WASHINGTON – Economics should take a bigger role in setting global migration policies because migration is largely driven by labor market demands, an issue not understood by many of the immigration policymakers, a lead economist at the World Bank said Thursday.
Caglar Ozden, lead economist in the bank’s development and research group, outlined 10 ideas to strengthen migration policies, including employer-driven immigration programs, a path to citizenship or residency for temporary workers, evenly distributed refugee resettlement and assistance and re-training programs for native populations.
“However you cut it, it’s all about wages. Even refugee flows are determined by labor market demands at the end of the day,” Ozden said during a World Bank panel discussion. “But when you look at the top migration policymakers, there are very few economists. It’s dominated by soldiers and lawyers, who have a different mindset.”
Ozden argued that labor market demand is more powerful than policies to restrict migration. He said that after the United States ended its Bracero Program that welcomed temporary Mexican migrant workers in 1964, illegal Mexican immigration rapidly increased, keeping total Mexican migration at similar levels.
“You block one entry, and the power of the wage gap finds another way to equalize the equation,” he said.
Spokesman Dave Ray of the Federation for American Immigration Reform, which advocates for reducing immigration and creating stricter laws, disagreed.
“You can never underestimate the value of deterrents,” he said in a phone interview. “It regulates how fast people drive, how often people cheat on their taxes, and it can regulate people from coming illegally. If people truly believe they will have difficulty coming in and getting a job once they’re here, far fewer will try to come in the first place.”

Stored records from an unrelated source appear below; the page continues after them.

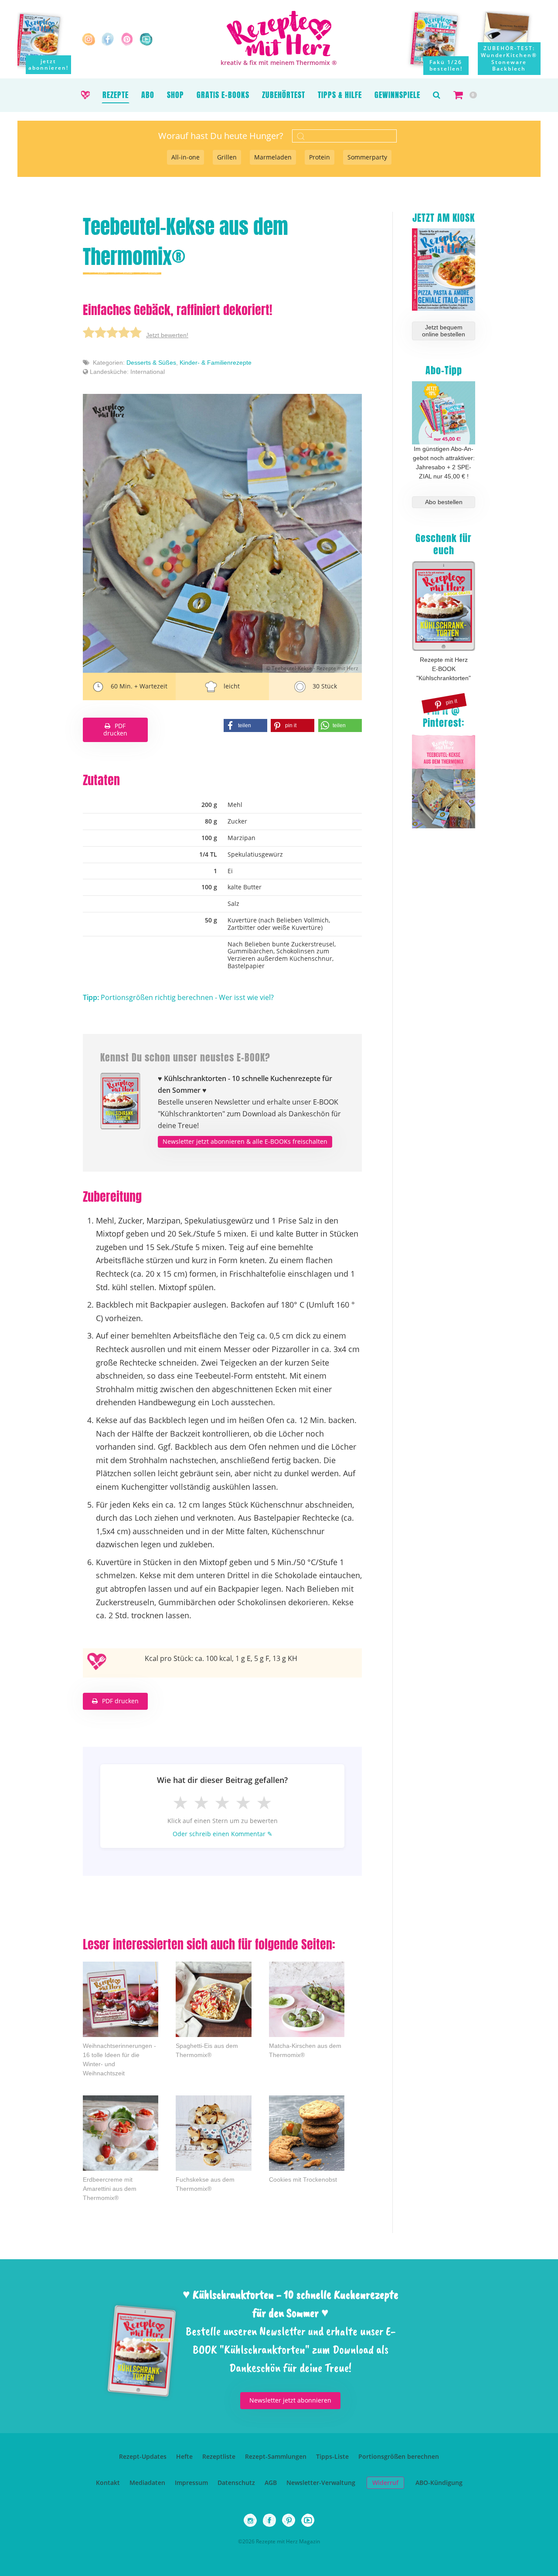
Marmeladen (273, 157)
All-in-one (185, 157)
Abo (147, 95)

Ozden cautioned that migration-friendly policies would need to be offset with programs that help native populations adjust. He said that migration has serious downsides for citizens of the receiving countries and can lead to concentrated wage decline and displacement for citizens.
World Bank Vice President of Europe and Central Asia Cyril Muller said that citizens of countries such as those in Eastern and Central Europe would be more accepting of increased levels of labor migration if they better understood the economic benefits.
“You need migration to maintain vibrant labor markets,” said Muller. “That’s something some of these countries need to be challenged on.”
Muller acknowledged that some citizens are displaced if their job skills are similar to the immigrants, but asserted that economic diversification benefits outweighed those concerns.
“I’m worried closing their borders means they limit growth opportunities,” said Muller. “Look at Silicon Valley today—how many of them are first- or second-generation?”